本発明では、前記バリア層は、前記支持体と前記エレクトロクロミックフィルムとの間に配置された構成にできる。
本発明における眼鏡用レンズは、上記に記載のエレクトロクロミック素子であり、前記支持体は、レンズ基板であることを特徴とする。
エレクトロクロミック素子は、両極に電圧を印加することにより可逆的に酸化還元反応を起こして、可逆的に色を変化させるエレクトロクロミズム現象を利用した素子である。例えば、エレクトロクロミック素子は、眼鏡用レンズとして用いることができ、明るい場所では、サングラスとして、暗い場所では、クリアレンズとして機能させることができる。スイッチ操作や、自動で、最適な明るさに調整することを可能とする。
図1は、本発明の第1の実施の形態におけるエレクトロクロミック素子10の断面模式図である。
エレクトロクロミック素子10は、支持体1と、支持体1の表面に積層されたエレクトロクロミックフィルム2と、を有して構成される。
支持体1は、透明であること、及び、透過率が高いことが求められる。支持体1は、材質を限定するものではないが、例えば、ポリカーボネート樹脂、アクリル樹脂、エポキシ樹脂、フェノール樹脂等のモールド成形可能な樹脂基板やガラス基板などである。このうち、支持体1は、ポリカーボネート樹脂で形成されることが、成形性や製造コストの観点から好ましい。
エレクトロクロミックフィルム2は、一対の第1の基板3及び第2の基板4と、第1の基板3及び第2の基板4の各内面に設けられた一対の第1の電極層5及び第2の電極層6と、第1の電極層5と第2の電極層6の間に設けられたエレクトロクロミック層7と、を有する。エレクトロクロミック層7は、第1の電極層5側に配置された還元層7aと、第2の電極層6側に配置された酸化層7bと、還元層7aと酸化層7bの間に設けられた電解質層7cと、を有して構成される。このように、エレクトロクロミックフィルム2は、図1の下から第2の基板4/第2の電極層6/酸化層7b/電解質層7c/還元層7a/第1の電極層5/第1の基板3の順に積層されている。
エレクトロクロミック層7を構成する還元層7a、酸化層7b及び電解質層7cには、既存の材料を用いることができる。
図1に示すように、エレクトロクロミックフィルム2の表面には、例えば、ハードコート層12、反射防止層13及び撥水層14からなる機能層15が設けられる。

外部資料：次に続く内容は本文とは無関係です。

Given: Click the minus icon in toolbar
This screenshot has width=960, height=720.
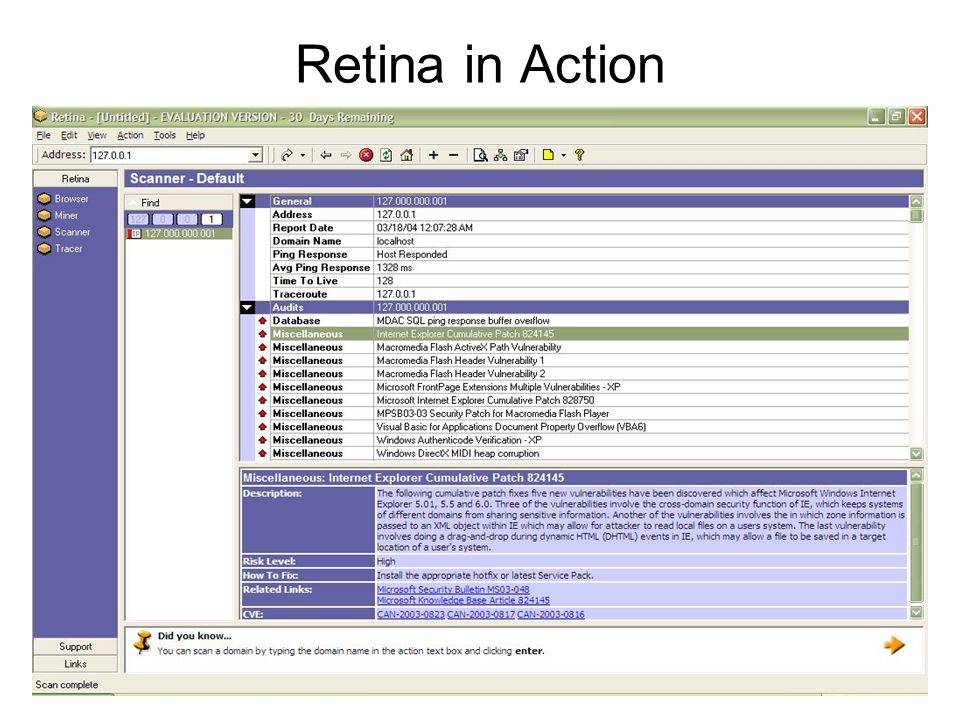Looking at the screenshot, I should pyautogui.click(x=454, y=155).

撥水層14は、例えば、フッ素系物質を好ましく用いることができる。撥水層14は、撥水性能のみならず抗菌性能も有することが好適である。
なお、機能層15は、ハードコート層12、反射防止層13、帯電防止層、撥水層14、及び防曇層のうち、少なくともいずれか1層を含む構成にできる。
図1に示すように、第1の基板3と第2の基板4の間であって、エレクトロクロミック層7の周囲にはシール層16が設けられている。図1に示すように、第1の電極層5及び第2の電極層6の一部は、シール層16の位置まで延出し、各電極層5、6に金属端子部17が重ねて形成される。金属端子部17は、外部に露出しており、金属端子部17を通して一対の電極層5、6間に電圧を印加することができる。
バリア層11について説明する。図1に示す第1の実施の形態では、エレクトロクロミックフィルム2と機能層15との間に、バリア層11が配置されている。
本実施の形態では、バリア層11の水蒸気透過度及びO2透過率のうち、少なくとも水蒸気透過度を満たすことが必要であり、両方を満たすことが好ましい。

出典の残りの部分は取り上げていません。